Gauging education bang for tuition buck
The world's most-admired system of higher education can't get enough respect to be left alone. The latest assault on American colleges and universities comes from the US education secretary and a panel she appointed. Their demand: Show us results.
In essence, what Secretary Margaret Spellings and her 19-member Commission on the Future of Higher Education have recently proposed (among other recommendations) is that colleges receiving various types of federal money be held accountable for the quality of learning they provide.
They're asking for a sort of "no college student left behind" law, similar to the 2001 one that imposed standardized testing for lower grades in public schools. Only in this case, the idea is to provide incentives for colleges to test students and find out how they are performing against academic goals, and then post this information on a federal website to help pre-college students better judge which institution to attend.
Ms. Spellings likens the idea to buying a car: You go online and compare the data about the performance and price of different vehicles. She wants a database with similar transparency and ease for those shopping for colleges.
Right now, the yearly ranking of colleges by U.S. News and World Report magazine provides some help. But that survey mainly looks at inputs, such as money spent on education, and also relies on reputation. Regional bodies that accredit schools of higher learning act in similar ways.

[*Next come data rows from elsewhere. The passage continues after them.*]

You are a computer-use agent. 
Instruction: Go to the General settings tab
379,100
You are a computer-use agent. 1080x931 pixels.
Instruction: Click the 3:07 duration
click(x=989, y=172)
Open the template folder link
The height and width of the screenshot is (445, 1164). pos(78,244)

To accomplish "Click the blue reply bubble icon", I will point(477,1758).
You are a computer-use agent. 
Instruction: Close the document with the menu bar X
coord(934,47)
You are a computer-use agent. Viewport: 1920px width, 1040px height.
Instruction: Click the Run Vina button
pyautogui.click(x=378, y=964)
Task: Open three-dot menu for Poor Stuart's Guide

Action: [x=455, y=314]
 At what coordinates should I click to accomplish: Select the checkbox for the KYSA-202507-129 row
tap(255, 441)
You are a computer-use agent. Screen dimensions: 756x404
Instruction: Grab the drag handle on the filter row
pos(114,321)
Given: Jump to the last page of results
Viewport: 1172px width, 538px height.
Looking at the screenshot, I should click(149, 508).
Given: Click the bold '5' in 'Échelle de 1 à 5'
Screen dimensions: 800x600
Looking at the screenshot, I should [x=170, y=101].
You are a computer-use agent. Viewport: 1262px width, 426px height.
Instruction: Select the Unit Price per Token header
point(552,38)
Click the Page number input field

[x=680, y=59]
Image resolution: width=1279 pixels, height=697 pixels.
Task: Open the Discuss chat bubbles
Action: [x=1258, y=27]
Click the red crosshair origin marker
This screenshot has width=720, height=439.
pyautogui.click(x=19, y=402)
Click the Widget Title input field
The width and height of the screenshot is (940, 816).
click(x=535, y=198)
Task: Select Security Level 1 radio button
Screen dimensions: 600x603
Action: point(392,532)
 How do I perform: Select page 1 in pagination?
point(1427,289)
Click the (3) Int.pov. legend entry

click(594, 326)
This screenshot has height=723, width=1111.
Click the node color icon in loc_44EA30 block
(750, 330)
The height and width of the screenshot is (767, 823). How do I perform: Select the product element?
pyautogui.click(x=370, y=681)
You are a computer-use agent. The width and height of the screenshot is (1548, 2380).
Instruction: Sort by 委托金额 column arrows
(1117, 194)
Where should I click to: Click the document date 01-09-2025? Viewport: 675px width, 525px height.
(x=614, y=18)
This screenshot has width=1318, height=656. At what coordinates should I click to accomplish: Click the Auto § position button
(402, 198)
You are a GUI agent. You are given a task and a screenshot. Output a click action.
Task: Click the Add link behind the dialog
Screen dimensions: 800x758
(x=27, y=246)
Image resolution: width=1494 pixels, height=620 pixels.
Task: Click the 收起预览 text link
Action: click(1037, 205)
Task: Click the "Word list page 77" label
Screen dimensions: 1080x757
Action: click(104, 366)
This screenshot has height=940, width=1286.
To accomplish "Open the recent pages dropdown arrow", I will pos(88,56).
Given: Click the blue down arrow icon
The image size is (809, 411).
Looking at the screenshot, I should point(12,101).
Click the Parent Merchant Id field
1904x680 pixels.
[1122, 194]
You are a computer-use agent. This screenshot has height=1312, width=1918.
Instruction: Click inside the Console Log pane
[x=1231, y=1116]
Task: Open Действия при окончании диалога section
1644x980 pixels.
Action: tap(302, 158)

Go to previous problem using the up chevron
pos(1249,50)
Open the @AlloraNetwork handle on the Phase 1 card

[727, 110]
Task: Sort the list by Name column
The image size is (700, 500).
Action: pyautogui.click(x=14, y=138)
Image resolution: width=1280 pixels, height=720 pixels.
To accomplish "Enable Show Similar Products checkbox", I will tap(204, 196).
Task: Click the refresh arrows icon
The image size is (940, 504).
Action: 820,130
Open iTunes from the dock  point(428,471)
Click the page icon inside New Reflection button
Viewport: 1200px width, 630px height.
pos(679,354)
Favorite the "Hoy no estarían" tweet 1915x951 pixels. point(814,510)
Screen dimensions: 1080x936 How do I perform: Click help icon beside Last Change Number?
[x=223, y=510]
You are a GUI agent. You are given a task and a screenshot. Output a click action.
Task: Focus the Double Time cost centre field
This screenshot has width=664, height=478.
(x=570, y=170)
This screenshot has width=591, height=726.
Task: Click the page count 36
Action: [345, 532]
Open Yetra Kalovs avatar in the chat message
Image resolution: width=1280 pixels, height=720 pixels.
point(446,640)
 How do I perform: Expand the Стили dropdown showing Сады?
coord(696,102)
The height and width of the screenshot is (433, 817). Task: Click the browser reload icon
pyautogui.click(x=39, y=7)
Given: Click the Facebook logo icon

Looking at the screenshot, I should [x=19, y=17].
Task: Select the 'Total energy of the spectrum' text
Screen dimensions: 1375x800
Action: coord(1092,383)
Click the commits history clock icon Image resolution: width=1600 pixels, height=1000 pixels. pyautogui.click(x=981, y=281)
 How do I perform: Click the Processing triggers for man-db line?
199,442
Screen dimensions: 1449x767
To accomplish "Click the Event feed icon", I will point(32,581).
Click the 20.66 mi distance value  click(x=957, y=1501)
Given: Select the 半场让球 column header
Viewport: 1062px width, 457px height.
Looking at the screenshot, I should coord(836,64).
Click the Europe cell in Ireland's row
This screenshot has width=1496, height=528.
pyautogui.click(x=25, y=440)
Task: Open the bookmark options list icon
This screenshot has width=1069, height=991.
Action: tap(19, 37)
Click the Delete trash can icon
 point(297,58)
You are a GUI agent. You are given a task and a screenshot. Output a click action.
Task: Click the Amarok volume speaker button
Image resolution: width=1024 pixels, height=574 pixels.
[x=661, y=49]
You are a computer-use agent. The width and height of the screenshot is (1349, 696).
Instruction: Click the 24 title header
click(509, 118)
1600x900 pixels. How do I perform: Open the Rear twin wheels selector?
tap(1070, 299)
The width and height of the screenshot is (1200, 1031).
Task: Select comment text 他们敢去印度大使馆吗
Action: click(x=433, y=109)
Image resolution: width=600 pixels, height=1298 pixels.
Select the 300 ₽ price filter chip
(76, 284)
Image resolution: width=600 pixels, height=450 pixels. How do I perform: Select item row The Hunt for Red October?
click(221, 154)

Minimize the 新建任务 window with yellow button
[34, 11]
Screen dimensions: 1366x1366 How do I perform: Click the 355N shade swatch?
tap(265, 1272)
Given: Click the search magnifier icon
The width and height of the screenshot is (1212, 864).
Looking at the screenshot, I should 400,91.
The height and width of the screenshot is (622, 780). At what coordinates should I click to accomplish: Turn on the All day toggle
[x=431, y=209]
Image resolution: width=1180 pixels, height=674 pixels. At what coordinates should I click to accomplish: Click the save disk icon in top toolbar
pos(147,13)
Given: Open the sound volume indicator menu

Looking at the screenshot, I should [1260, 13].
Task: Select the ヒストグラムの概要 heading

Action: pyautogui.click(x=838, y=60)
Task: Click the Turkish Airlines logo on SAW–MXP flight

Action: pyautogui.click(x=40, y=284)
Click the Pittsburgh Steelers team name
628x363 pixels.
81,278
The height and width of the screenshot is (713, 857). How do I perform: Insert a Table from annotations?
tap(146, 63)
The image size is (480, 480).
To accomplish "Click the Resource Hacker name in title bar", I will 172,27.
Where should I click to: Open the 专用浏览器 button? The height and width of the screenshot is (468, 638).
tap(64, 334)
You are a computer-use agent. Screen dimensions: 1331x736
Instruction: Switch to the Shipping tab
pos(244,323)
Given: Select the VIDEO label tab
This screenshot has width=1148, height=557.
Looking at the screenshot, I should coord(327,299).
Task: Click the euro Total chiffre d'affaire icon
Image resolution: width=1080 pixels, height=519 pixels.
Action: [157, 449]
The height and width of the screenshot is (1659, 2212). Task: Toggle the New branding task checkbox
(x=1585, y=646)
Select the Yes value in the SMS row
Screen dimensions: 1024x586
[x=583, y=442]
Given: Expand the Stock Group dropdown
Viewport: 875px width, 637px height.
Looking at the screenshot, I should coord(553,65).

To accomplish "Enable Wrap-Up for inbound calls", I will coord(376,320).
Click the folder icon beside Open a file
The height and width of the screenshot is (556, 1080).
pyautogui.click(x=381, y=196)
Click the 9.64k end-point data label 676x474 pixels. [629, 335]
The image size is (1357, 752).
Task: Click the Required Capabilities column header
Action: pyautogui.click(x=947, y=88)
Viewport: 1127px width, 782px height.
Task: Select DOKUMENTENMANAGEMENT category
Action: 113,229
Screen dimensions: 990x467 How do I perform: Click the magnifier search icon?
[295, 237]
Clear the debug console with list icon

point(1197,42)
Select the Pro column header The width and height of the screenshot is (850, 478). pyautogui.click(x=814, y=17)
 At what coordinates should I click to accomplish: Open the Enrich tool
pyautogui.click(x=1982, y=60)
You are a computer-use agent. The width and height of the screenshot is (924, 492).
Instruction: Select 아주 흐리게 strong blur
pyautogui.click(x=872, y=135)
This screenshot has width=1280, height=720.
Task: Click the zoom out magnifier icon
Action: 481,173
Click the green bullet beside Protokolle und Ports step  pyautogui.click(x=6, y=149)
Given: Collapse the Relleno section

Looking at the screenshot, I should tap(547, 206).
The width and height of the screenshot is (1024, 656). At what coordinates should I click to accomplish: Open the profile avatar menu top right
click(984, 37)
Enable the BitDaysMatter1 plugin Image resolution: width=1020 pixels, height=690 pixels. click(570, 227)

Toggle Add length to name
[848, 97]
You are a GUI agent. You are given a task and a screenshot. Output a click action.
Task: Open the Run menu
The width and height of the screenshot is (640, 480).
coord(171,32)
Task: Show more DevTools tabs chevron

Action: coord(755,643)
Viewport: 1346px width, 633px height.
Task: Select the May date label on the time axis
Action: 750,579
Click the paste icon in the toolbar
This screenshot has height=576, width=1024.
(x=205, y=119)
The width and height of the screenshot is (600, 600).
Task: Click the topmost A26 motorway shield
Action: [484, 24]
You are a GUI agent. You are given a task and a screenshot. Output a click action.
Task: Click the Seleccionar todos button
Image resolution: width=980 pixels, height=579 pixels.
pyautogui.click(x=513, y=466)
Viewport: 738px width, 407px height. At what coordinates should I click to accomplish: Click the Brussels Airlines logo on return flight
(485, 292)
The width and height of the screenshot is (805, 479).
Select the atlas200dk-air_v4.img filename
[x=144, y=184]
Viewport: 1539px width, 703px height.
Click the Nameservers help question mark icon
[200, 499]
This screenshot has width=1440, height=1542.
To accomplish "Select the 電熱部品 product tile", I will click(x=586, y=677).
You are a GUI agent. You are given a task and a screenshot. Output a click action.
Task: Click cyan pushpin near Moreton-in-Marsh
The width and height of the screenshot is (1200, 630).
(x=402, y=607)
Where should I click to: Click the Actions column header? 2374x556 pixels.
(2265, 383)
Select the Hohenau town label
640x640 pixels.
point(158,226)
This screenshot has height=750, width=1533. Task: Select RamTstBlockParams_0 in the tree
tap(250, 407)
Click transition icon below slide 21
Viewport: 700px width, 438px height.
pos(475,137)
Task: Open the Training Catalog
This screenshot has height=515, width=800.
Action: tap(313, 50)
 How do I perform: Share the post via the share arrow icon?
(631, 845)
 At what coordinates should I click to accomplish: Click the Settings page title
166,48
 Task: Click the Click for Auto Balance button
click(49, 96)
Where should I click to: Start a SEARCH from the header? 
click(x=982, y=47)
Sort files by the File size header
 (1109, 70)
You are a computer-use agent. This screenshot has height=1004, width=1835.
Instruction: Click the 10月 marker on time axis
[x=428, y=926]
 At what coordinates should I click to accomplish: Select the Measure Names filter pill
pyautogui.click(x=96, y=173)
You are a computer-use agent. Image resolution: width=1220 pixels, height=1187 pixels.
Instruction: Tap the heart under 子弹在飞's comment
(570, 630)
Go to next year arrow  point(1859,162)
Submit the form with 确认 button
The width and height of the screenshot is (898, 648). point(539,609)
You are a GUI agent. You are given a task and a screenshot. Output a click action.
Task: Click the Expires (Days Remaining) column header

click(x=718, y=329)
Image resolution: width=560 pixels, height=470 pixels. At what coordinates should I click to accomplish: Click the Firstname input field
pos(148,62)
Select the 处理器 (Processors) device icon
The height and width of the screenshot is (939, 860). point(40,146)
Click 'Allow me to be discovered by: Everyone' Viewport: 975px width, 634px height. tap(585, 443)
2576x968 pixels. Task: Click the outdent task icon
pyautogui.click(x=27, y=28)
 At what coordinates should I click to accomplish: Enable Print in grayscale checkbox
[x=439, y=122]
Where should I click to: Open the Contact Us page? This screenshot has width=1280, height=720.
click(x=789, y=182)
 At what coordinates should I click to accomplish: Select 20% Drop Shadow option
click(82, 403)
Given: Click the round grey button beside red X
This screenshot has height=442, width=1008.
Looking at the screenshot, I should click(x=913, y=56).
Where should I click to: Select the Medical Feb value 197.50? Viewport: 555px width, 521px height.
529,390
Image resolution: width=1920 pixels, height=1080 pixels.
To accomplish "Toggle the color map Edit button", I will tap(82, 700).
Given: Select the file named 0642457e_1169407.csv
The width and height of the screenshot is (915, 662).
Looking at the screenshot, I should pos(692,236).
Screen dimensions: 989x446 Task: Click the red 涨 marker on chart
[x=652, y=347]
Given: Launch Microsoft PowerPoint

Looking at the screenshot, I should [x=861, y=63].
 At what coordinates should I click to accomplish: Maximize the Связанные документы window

In recent years, two surveys – the National Survey of Student Engagement and the Collegiate Learning Assessment – have tried to measure "outcomes," or what students actually get out of their costly education, such as experience in a community-based project related to a course.
It is that new focus on results – or measuring the education bang for the tuition buck – that now has been picked up by federal government.
Hold on, say the powerful lobbies for colleges in Washington. While they would very much like more federal money for higher education, such as research funds, they say higher education is too diverse to impose national standards. How do you measure such abilities as civic activism, ethical reasoning, creativity, or joy for lifelong learning?
Public sentiment, however, has drifted toward seeing a college education largely as a career launcher. And resentment is mounting against tuitions that rise faster than inflation and family income, creating public pressure to demand more of colleges.
One way out of this impasse is for government to be flexible in defining the standards for performance. Many schools already gauge the results of their education. These internal assessments, as well as the national surveys measuring "student outcomes," can be made public, and then collated in a federal website. Government could hold schools accountable for their education based on their individual missions.
There are dangers to imposing "one size fits all" criteria on colleges. At the same time, colleges might find common criteria among themselves in how to measure success. Spellings and college leaders can surely work together to find a consumer-friendly, performance database.